_Задание_
Ответьте по фрагменту текста о Милане Кундере:
1. У кого в Париже училась молодая чешка из сценки в «Бессмертии»?
2. Как, по словам Кундеры, умер Роберт Музиль?
3. Откуда был родом Роман Сладкопевец?

_Фрагмент текста_
*****

Оккупация выдалась началом освобождения, эротическим хеппенингом, намекнувшим на какое-то будущее. На Праге сосредоточились взоры планеты, чешское бедствие стало товаром, но бензобаки вражеских танков не были заправлены обещанием грандиозного личного процветания, о котором мечталось Милану Кундере, ибо предприятие могло быть решено лишь непосредственным, персональным вторжением в международный литературный язык европейских столиц. А он жил вдали и вместо универсального языка вынужденно вчитывался в заштатную чешскую речь, малопонятную и во французских переводах. Этот унаследованный недуг долго сидел в нем, но с какого-то момента он уже не стеснялся о том говорить, как больной, победивший болезнь. В «Бессмертии» есть острая сценка: молодая чешка, обучавшаяся в Париже у Лакана, возвращается домой, находит свой маленький городок захваченным русской армией и устраивает для женщин полуконспиративный семинар психоанализа, где томящиеся особы раздеваются догола и слушают, не понимая ни слова, лекции о стадии зеркала. Парижский жаргон не ложится в славянскую речь, языки рассогласованы, и даже если бы Кундера все с себя снял, его бы заметила и оценила только советская комендатура.

Он не хотел раздеваться. Эмигрировал, выдержал стиль на огне и наконец вошел в европейское литературное тело, как выяснилось, мягкое, податливое. И освоил международный язык совершеннее тех, кому он был дан по праву рождения. Не исключено, что этим редчайшим даром награждаются не добродетель и праведная жизнь (что было бы давно осужденным пеллагианством), возможно, его обретают только верой, сумасшедшей верой в успех. Одержимый желанием быть универсальным европейским писателем, Кундера безукоризненно сдал все экзамены и даже избавился от преувеличенной точности произношения, свойственной иностранцам. Так крещеный еврей Роман из Берита-Бейрута постучался в двери Восточного Рима, и его, Сладкопевца, кондаки полторы тысячи лет поют по церквам. Европейские интеллектуальные бестселлеры Кундеры чудно облегчены по сравнению с источниками его вдохновения. Они умудренны, скептичны, разочарованны. Глубоко человечны, дабы читатель понял, что хоть история ушла с континента, но личные драмы остались. В меру ученые книги, европейские донельзя, до окраинной Тулы, до назойливого цитирования хрестоматийных имен, до нежелания после конца света погостить в Праге, до перехода на французскую речь. Он повторяет многочисленные клише расхожего разума и полагает, что пишет в традициях философской прозы, клянется Музилем и предусмотрительно, чтобы выбить оружие у завистников, иронизирует над своей привязанностью: «Нет романиста, который был бы мне дороже Роберта Музиля. Он умер однажды утром, когда поднимал гантели. Я и сам теперь, поднимая их, с тревогой слежу за биением сердца и страшусь смерти, поскольку умереть с гантелями в руках, как умер боготворимый мною писатель, было бы эпигонством столь невероятным, столь неистовым, столь фанатичным, что вмиг обеспечило бы мне смешное бессмертие». Эпигонство автору не грозит. Настоящий эпигон Музиля работал бы с безоглядностью своего кумира, не присматриваясь к интеллигентной толпе, рассчитывая на самоценные качества слова и мысли. Просто ему как эпигону не хватило бы ни таланта, ни мощи.

*****

_Показанный список_
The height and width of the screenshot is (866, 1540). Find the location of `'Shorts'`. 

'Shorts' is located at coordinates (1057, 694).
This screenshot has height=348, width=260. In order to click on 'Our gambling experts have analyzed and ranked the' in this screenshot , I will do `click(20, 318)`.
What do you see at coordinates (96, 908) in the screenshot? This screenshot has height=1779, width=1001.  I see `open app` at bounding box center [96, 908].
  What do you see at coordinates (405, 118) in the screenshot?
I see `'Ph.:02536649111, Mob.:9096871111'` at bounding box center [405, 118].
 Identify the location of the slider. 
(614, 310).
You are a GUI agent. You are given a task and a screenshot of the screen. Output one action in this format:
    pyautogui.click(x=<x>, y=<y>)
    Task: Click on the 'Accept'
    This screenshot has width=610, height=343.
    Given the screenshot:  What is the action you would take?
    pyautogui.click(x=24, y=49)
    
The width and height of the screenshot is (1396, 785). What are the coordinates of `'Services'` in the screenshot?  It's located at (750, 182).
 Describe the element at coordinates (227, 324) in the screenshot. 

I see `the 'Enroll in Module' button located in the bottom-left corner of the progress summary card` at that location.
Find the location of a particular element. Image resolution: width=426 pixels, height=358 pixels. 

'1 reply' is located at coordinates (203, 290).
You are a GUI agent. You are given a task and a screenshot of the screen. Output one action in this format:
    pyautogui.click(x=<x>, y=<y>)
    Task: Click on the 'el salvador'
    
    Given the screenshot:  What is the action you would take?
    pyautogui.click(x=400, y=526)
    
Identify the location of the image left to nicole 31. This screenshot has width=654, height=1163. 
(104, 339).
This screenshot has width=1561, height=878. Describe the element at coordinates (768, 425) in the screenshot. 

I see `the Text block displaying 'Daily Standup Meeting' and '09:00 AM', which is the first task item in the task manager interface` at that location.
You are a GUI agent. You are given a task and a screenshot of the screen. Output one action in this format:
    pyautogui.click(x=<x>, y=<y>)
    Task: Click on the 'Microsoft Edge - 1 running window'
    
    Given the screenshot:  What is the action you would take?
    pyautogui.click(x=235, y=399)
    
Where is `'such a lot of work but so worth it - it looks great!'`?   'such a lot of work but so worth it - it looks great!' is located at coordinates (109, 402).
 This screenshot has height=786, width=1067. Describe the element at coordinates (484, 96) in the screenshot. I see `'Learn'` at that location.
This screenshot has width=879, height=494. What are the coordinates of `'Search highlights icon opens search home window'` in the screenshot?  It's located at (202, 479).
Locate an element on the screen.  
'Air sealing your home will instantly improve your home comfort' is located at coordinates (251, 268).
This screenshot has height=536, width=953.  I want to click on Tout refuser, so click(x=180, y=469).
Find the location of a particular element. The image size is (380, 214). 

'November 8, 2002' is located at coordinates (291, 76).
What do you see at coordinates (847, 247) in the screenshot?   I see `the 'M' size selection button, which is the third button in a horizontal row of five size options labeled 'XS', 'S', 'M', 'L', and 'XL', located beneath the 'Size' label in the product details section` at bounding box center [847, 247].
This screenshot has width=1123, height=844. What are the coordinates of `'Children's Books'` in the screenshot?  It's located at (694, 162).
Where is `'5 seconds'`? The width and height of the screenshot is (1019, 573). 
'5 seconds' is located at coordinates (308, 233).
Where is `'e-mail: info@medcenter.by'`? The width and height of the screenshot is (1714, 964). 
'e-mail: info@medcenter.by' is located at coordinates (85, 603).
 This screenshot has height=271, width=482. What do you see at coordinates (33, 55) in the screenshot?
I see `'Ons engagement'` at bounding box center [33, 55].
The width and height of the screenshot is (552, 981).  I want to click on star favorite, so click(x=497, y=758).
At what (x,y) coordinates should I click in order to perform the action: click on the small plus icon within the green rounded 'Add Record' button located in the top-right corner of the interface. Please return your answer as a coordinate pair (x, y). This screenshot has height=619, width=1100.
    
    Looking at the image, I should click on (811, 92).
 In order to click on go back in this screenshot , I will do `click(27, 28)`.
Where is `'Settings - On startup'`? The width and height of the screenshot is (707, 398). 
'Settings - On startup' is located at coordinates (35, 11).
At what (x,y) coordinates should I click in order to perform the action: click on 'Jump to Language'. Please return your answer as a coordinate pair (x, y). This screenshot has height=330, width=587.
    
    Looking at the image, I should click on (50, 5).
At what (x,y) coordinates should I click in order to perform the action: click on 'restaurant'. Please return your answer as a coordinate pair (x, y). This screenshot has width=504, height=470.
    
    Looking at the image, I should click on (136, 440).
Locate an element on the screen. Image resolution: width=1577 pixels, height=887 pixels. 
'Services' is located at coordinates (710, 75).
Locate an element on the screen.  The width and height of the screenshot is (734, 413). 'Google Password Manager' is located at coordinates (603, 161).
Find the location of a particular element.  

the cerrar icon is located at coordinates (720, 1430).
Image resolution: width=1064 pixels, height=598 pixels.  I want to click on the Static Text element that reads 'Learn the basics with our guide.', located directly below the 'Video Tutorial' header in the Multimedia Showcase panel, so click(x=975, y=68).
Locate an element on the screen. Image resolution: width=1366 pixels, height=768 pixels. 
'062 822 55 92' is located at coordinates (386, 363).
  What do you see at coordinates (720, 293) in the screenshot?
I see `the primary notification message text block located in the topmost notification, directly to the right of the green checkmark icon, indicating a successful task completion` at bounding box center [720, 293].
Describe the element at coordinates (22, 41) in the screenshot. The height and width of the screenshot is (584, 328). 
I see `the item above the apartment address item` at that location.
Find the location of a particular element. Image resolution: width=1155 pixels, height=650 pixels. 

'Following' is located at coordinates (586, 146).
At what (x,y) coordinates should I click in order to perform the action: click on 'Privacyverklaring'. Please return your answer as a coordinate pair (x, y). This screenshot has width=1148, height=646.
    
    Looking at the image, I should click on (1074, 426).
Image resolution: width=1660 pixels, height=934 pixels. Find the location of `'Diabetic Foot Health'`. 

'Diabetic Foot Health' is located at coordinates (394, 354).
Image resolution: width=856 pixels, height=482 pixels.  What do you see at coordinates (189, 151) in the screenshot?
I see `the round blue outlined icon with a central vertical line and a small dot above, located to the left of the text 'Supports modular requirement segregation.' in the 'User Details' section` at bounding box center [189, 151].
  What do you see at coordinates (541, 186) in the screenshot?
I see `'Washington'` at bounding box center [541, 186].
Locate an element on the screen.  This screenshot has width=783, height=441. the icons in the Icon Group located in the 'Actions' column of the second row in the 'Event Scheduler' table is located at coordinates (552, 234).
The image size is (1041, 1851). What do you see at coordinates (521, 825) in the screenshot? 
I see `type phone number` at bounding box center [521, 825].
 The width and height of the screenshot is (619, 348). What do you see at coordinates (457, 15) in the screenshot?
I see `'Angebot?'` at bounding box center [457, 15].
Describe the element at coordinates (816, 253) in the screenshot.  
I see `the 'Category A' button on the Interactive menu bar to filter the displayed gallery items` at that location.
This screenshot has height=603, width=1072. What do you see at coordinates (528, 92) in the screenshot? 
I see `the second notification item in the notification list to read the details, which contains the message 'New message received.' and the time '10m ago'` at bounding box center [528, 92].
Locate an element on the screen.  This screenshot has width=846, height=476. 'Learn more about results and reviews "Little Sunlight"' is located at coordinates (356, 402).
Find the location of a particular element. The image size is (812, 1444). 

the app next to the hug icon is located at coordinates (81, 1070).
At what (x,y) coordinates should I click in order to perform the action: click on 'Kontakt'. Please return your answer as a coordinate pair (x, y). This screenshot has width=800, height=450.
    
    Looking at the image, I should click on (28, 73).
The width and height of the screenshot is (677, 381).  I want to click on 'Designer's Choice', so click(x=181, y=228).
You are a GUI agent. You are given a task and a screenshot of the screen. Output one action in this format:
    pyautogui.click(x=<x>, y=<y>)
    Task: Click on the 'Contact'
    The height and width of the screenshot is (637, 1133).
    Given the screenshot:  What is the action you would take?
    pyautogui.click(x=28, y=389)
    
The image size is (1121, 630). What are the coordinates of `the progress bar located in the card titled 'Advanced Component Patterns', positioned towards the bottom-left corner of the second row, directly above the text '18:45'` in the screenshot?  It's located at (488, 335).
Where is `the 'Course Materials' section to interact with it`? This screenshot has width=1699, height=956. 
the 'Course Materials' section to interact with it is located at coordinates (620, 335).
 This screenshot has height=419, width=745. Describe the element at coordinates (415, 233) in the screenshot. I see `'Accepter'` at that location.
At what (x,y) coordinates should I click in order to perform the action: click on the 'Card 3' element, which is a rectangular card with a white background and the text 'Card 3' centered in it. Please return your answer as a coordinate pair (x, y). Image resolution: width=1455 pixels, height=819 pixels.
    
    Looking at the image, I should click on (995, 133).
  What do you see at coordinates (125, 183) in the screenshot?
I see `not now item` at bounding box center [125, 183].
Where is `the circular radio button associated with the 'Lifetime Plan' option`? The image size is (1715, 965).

*****

_Ответ_
1. У Лакана.
2. Однажды утром, когда поднимал гантели.
3. Из Берита-Бейрута.